研究課題
本研究は、非平衡の分子凝集プロセスである真空蒸着により物性が極めて大きく異なる2つの材料を非晶質膜として混合堆積させ、その相分離構造をナノサイズで制御して新たな光学物性を有する薄膜を創出すること、さらにはその薄膜を有機ELデバイスへと応用し光取り出し効率を飛躍的に改善することを目指すものである。当初より予定していた研究実施計画に基づき、R4年度は特に非晶質有機半導体材料(トリフェニルアミン系有機EL正孔輸送材料)とフッ素系絶縁樹脂材料の組み合わせを主な対象とし、これらを共蒸着によって混合成膜することで混合膜のナノ相分離構造の制御を試みた。制御因子として、非晶質有機半導体材料の分子量・ガラス転移温度および成膜速度を中心に検討を行い、小角X線散乱(SAXS)測定等によりナノ相分離周期構造の評価を行った。その結果、非晶質有機半導体材料の分子量・ガラス転移温度が高いほど、また、成膜速度が高いほど、ナノ相分離周期構造が細かくなることが明らかとなった。この結果は、非平衡の蒸着プロセスにおいて分子が表面に堆積・凝集する際の表面拡散・構造緩和の観点から理解することができ、これら因子によって混合膜のナノ相分離構造を制御できることが示された。また、上記のナノ相分離混合膜に対して、フッ素系溶媒を用いてフッ素系絶縁樹脂を選択溶解し、溶解後のナノポーラス超低屈折率膜を作製し、その膜厚・屈折率・相分離周期構造をエリプソメトリー測定とSAXS測定によって評価した。

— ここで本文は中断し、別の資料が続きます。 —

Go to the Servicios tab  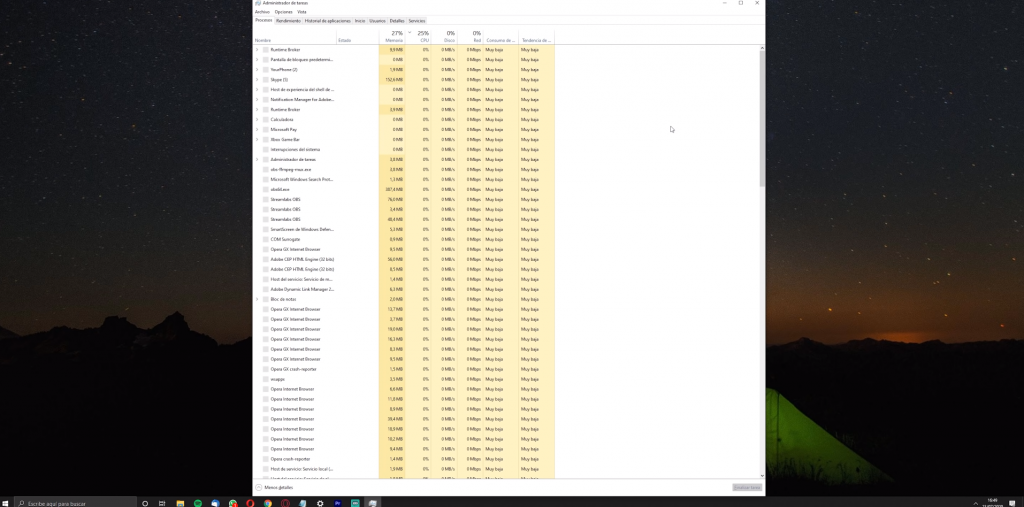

その結果、非晶質有機半導体材料の分子量・ガラス転移温度が高いほど、多孔質化の際のナノポーラス構造の崩れを抑制できることが明らかとなった。さらに、最もナノポーラス構造が崩れにくかった非晶質有機半導体材料「TPT1」を用いて実際にナノポーラス超低屈折率膜を導入した有機ELデバイスの作製・評価を行い、約1.4倍の光取り出し効率の向上を実証した。
2: おおむね順調に進展している
「研究実績の概要」に記したとおり、研究は順調に進展している。当初は次年度(R5年度)以降に実施予定であったナノポーラス超低屈折率膜の有機ELデバイス応用について、初年度(R4年度)に先行的に実施することができ、本研究で開発した膜を有機ELデバイスに応用することでその光取り出し効率の飛躍的な向上が可能であることが実証された。すなわち、次年度の研究計画を先行的に実施し、当初の予定より速やかにデバイス応用に対する実証実験を行うことができており、その点は当初の計画以上の研究の進展を見せている。一方で、ナノポーラス超低屈折率膜の構造強度の向上については、非晶質有機半導体材料のガラス転移温度や分子間水素結合に着目した種々の検討は行ったものの、現状のところデバイスとしての高い安定性を満たすレベルの十分な結果は得られていない。初年度に十分に進めることができなかった光架橋による構造強度の向上について、次年度以降十分な検討を行うことが必要である。また、初年度の研究成果に関する論文化を速やかに進める必要があると考える。以上を総合的に見て、研究は「おおむね順調に進展している」とした。
今後の最も重要な課題の1つとして、ナノポーラス超低屈折率膜の構造強度の向上が挙げられ、次年度(R5年度)以降はまずその検討に注力する。初年度(R4年度)においては、非晶質有機半導体材料のガラス転移温度や分子間水素結合に着目した検討では構造強度の向上に対して十分な効果が見られなかったため、新たに光架橋による構造強度の向上に関する検討を進め、その可能性を十分に探っていく。具体的には、紫外光照射により光架橋が進行する非晶質有機半導体材料を用い、その材料とフッ素系絶縁樹脂材料および微量の光架橋開始剤とを共蒸着により混合成膜し、その後に紫外光照射による光架橋を行ってナノ相分離構造を十分に固定化した上で、フッ素系溶媒を用いたフッ素系絶縁樹脂の選択溶解・ナノポーラス化を行う。この新たな一連のプロセス開発により、ナノポーラス膜の構造強度の向上を図り、構造強度が十分に高いナノポーラス超低屈折率有機半導体薄膜の実現を目指す。また、その膜を用いた有機ELデバイスを作製・評価し、光取り出し効率の向上とデバイス安定性の向上とを両立させることを目指す。